Percebe-se porquê. A Presidência da República ocupa um papel único e fundamental no sistema político português. O Presidente é um órgão de soberania e a sua independência não pode ser posta em causa. Sabe-se lá se, com um militar em Belém, conseguimos manter a seriedade dos últimos anos? Quem nos garante que Gouveia e Melo não tem um filho abusador que usa o cargo do pai para trocar favores com amigos? O almirante, habituado à rigidez hierárquica das Forças Armadas, terá a cultura democrática para evitar imiscuir-se no funcionamento do sistema político?
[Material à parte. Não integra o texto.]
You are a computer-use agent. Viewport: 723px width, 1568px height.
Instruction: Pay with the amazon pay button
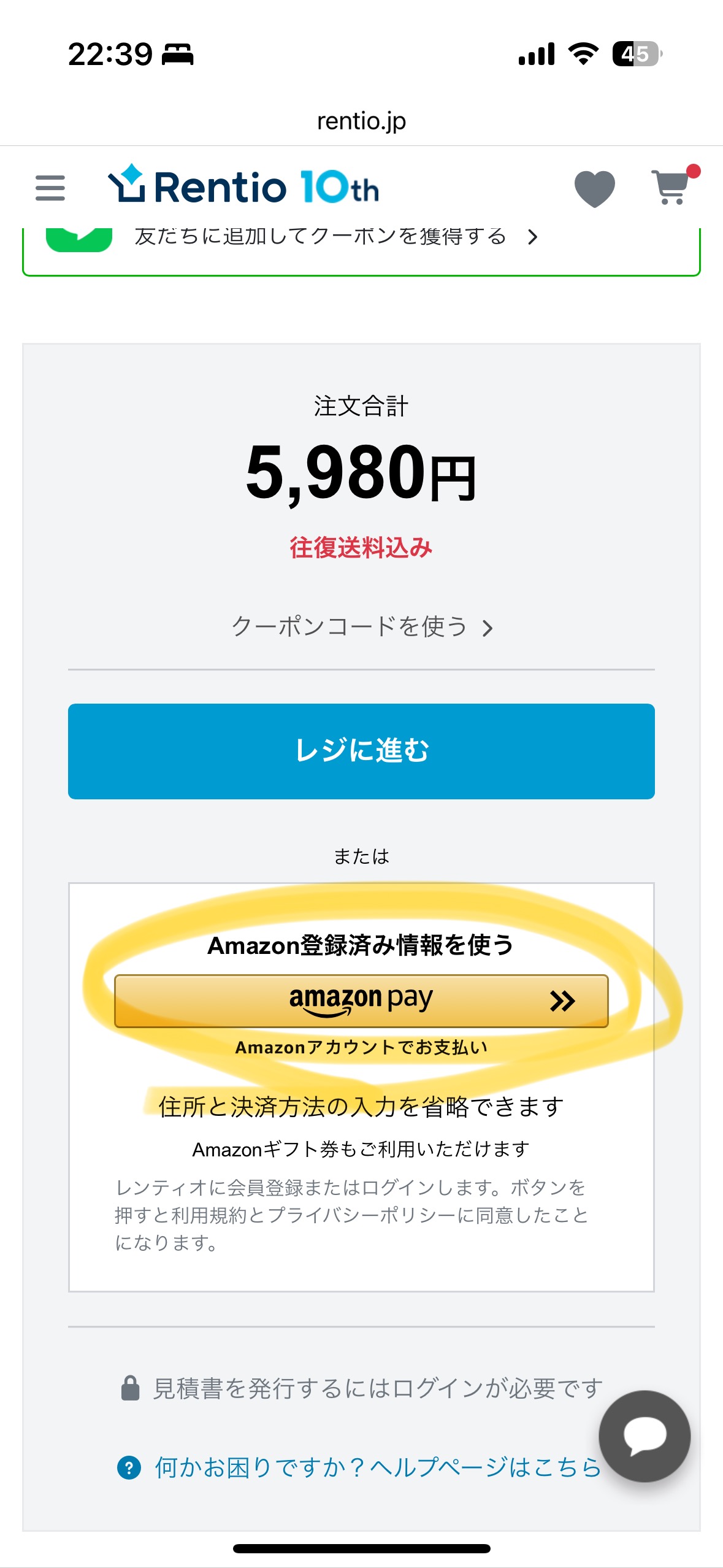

Ou vai desatar a ameaçar que dissolve a Assembleia da República à mínima perturbação? É raríssimo um soldado ter uma arma à disposição e não a usar. Especialmente se for a bomba atómica.
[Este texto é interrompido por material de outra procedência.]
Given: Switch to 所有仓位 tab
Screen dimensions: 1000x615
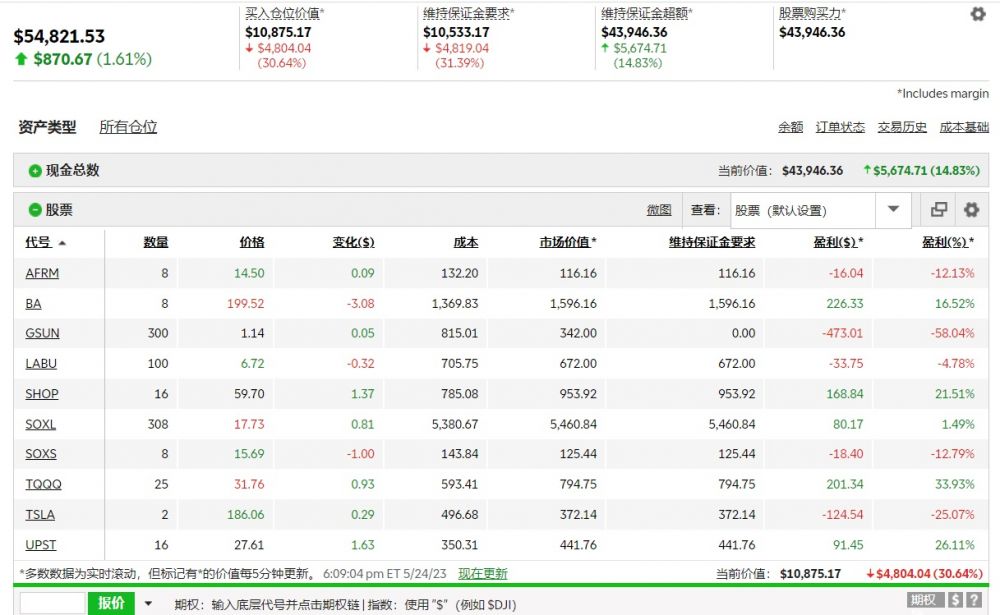Looking at the screenshot, I should click(128, 127).
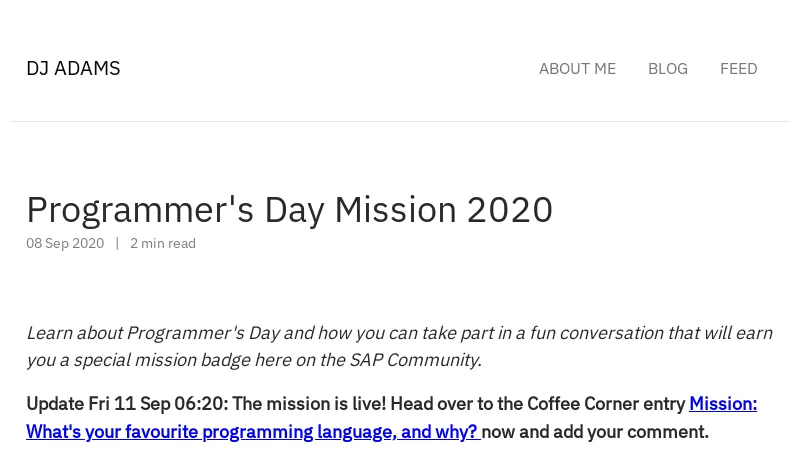Click the DJ ADAMS site title
800x450 pixels.
click(x=73, y=69)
Se elegermos Gouveia e Melo, arriscamo-nos a ouvi-lo fazer um discurso em que promete reparações às ex-colónias. Ou a exigir ao Primeiro-Ministro que demita um membro do Governo, só para ver o Primeiro-Ministro a não acatar a sugestão. Ou a intrometer-se nas negociações do Orçamento de Estado entre Governo e oposição. Ou a aconselhar os cidadãos portugueses a não adoecerem em Agosto. Ou a enviar comunicados às redações sobre os seus desarranjos intestinais. Ou a mandar piropos a meninas, provavelmente incluindo trocadilhos malandros com “subir o periscópio”.